# [What to produce]
Reproduce exactly the lines from the start of the records through the line containing "You are a GUI", both included. Leave the pictures out.

Items listed in a dataset:
# # # #
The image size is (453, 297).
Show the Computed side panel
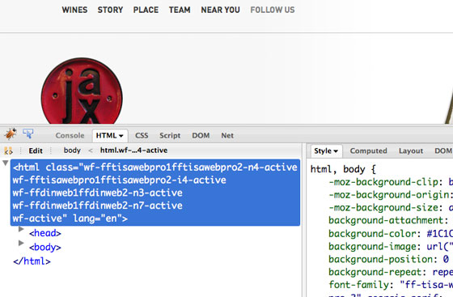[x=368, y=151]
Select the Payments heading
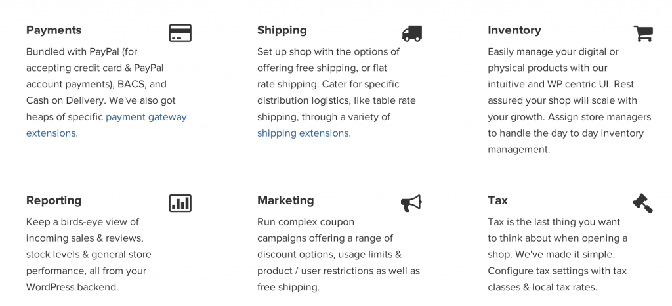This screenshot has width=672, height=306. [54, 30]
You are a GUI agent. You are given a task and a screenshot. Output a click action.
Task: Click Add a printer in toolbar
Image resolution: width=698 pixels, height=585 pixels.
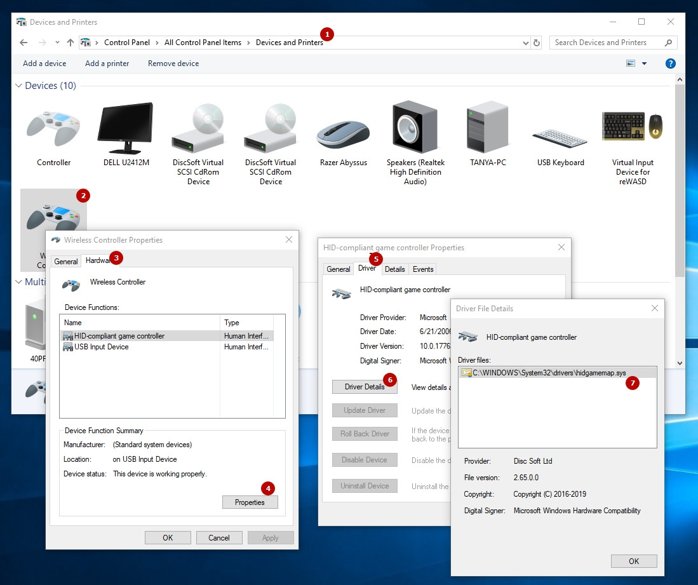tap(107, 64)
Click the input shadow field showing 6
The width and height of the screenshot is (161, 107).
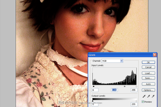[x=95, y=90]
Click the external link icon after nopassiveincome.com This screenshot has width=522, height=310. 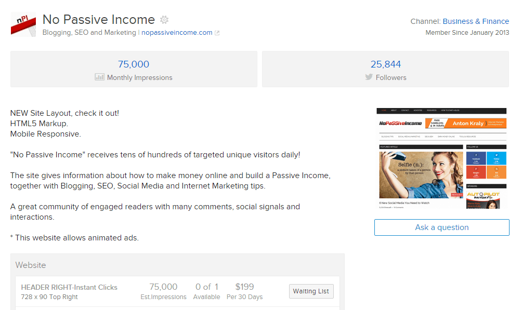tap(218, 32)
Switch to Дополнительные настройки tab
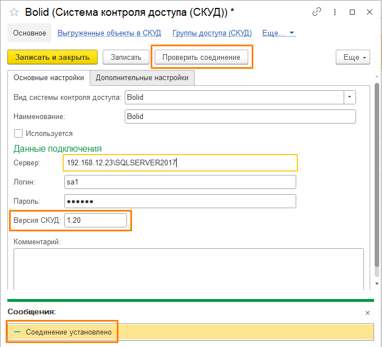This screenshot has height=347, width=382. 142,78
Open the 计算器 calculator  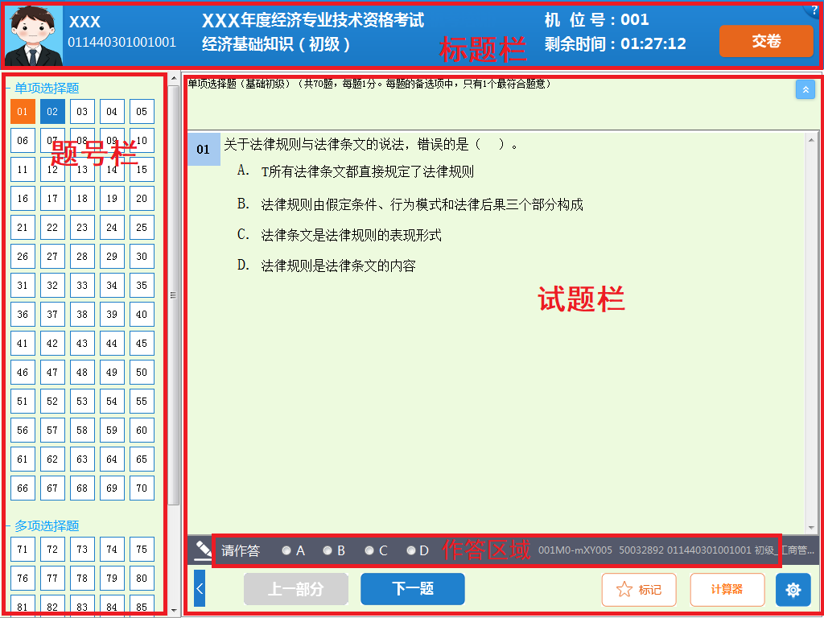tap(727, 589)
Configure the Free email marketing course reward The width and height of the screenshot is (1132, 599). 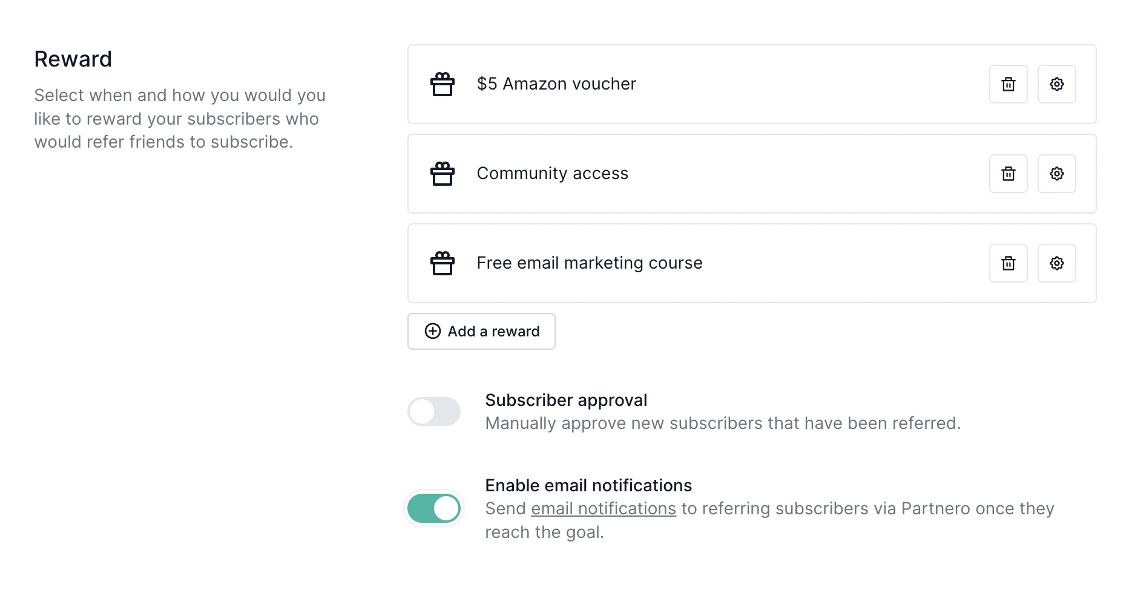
# # # #
# [Solution to this problem]
The image size is (453, 297).
Show the Computed side panel
[x=368, y=151]
Select the Payments heading
This screenshot has width=672, height=306. [54, 30]
You are a GUI agent. You are given a task and a screenshot. Output a click action.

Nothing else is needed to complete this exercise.